Pengunjung taman di Jepang berswafoto dengan latar bunga sakura (ilustrasi). Pemerintah Kota Fujiyoshida, yang terletak di dekat Gunung Fuji, Jepang, membatalkan penyelenggaraan festival bunga sakura tahun ini. Hal ini disebabkan oleh lonjakan wisatawan yang dinilai sudah tidak dapat dikelola dan mengganggu kehidupan warga setempat.

REPUBLIKA.CO.ID, JAKARTA -- Pemerintah Kota Fujiyoshida, yang terletak di dekat Gunung Fuji, Jepang, membatalkan penyelenggaraan festival bunga sakura tahun ini. Hal ini disebabkan oleh lonjakan wisatawan yang dinilai sudah tidak dapat dikelola dan mengganggu kehidupan warga setempat.

Otoritas kota menyebutkan, meningkatnya jumlah turis telah menyebabkan kemacetan lalu lintas kronis, penumpukan sampah, serta berbagai perilaku tidak pantas.

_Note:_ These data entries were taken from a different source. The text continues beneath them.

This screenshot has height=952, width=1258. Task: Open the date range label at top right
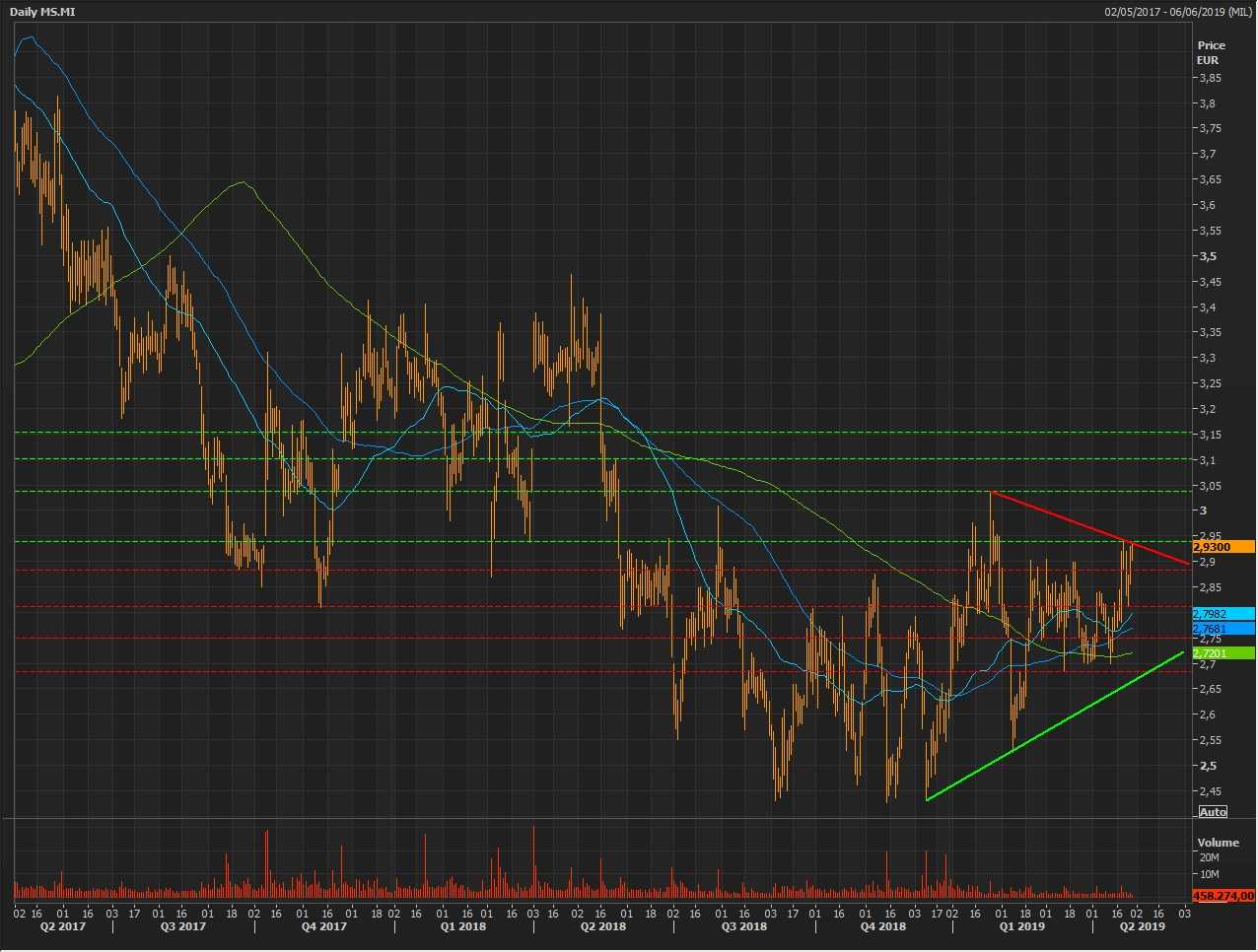1178,12
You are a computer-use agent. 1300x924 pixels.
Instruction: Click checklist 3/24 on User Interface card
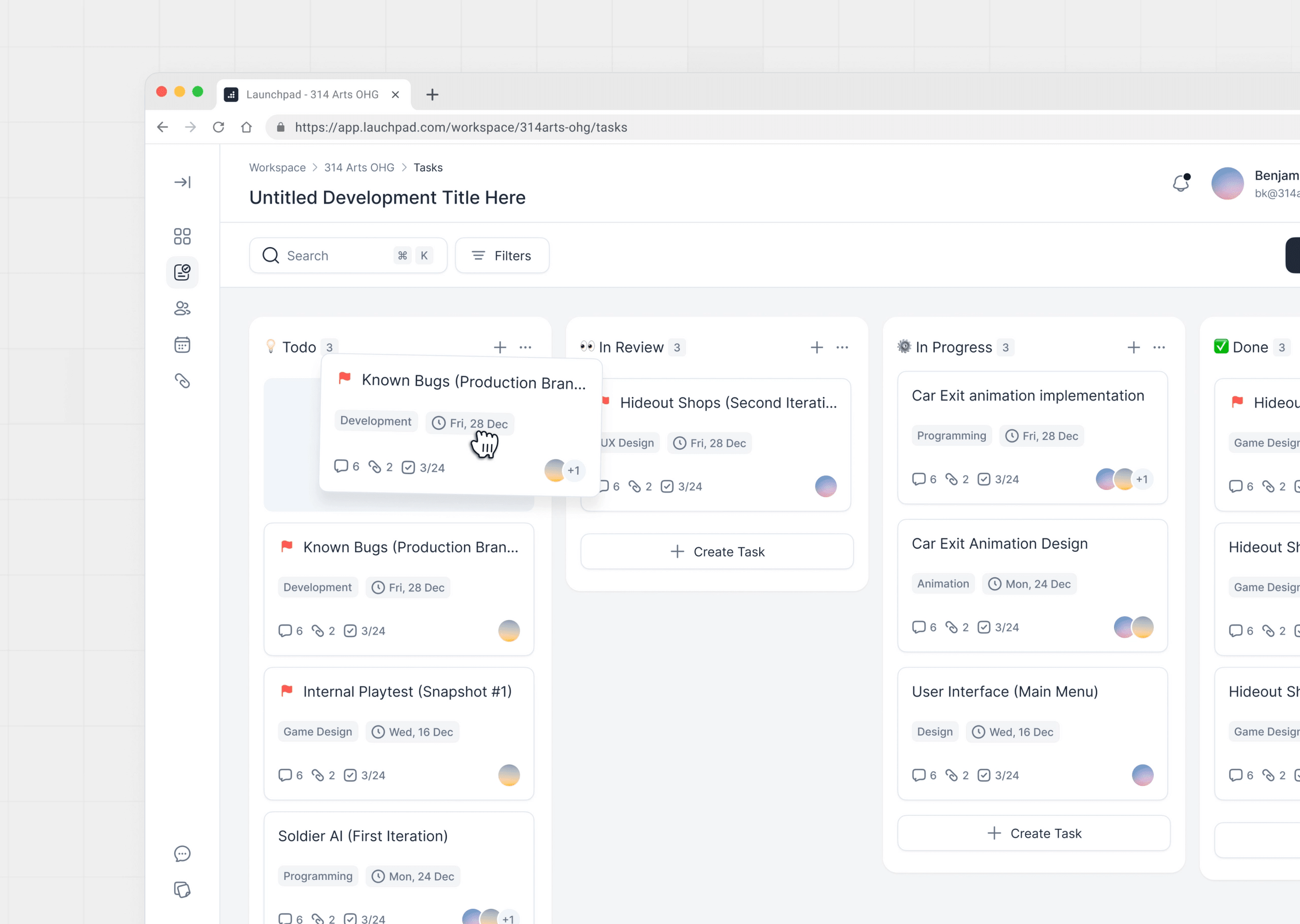pyautogui.click(x=998, y=775)
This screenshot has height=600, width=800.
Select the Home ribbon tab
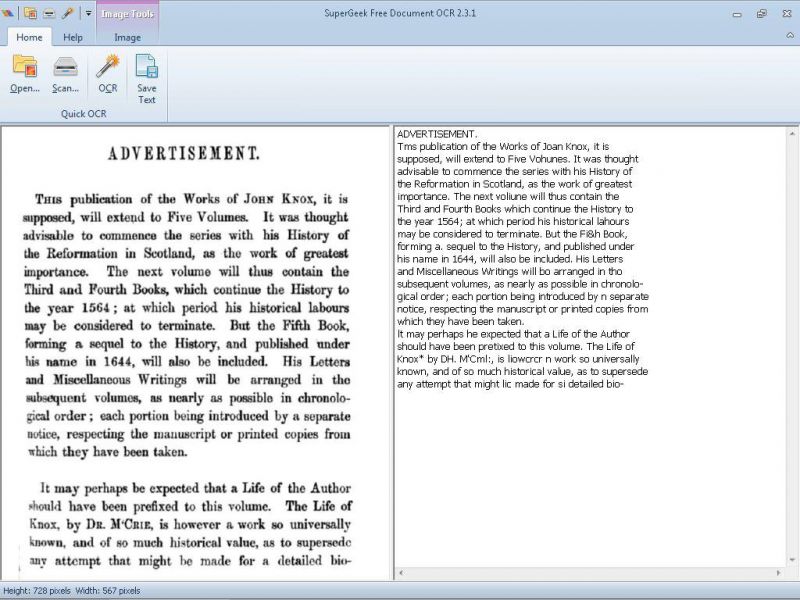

Sejumlah warga bahkan mengeluhkan adanya turis yang menerobos properti pribadi, masuk ke rumah tanpa izin, hingga buang air besar di halaman warga.

Fujiyoshida merupakan destinasi populer setiap musim semi karena keindahan bunga sakura yang dapat dinikmati dengan latar belakang Gunung Fuji. Namun, Wali Kota Fujiyoshida, Shigeru Horiuchi, mengatakan kondisi tersebut kini mengancam ketenangan hidup warga.

"Untuk melindungi martabat dan lingkungan hidup warga kami, kami memutuskan untuk mengakhiri festival yang telah berlangsung selama 10 tahun ini," kata Horiuchi dalam pengumuman seperti dilansir laman BBC, Sabtu (7/2/2026).

Festival sakura tersebut mulai digelar pada April 2016 di Taman Arakurayama Sengen, yang terkenal dengan pagoda dan pemandangan panoramik kota. Kawasan ini juga memiliki sejumlah spot foto yang populer dan Instagrammable.

Pemerintah kota awalnya mengadakan festival tahunan tersebut untuk meningkatkan daya tarik kawasan dan menciptakan suasana yang lebih hidup. Namun, dalam beberapa tahun terakhir, jumlah wisatawan meningkat secara signifikan.

Menurut pernyataan pemerintah setempat, hingga 10 ribu pengunjung per hari datang ke Fujiyoshida selama puncak musim sakura. Lonjakan ini disebut dipicu oleh melemahnya nilai yen serta popularitas besar yang didorong oleh media sosial.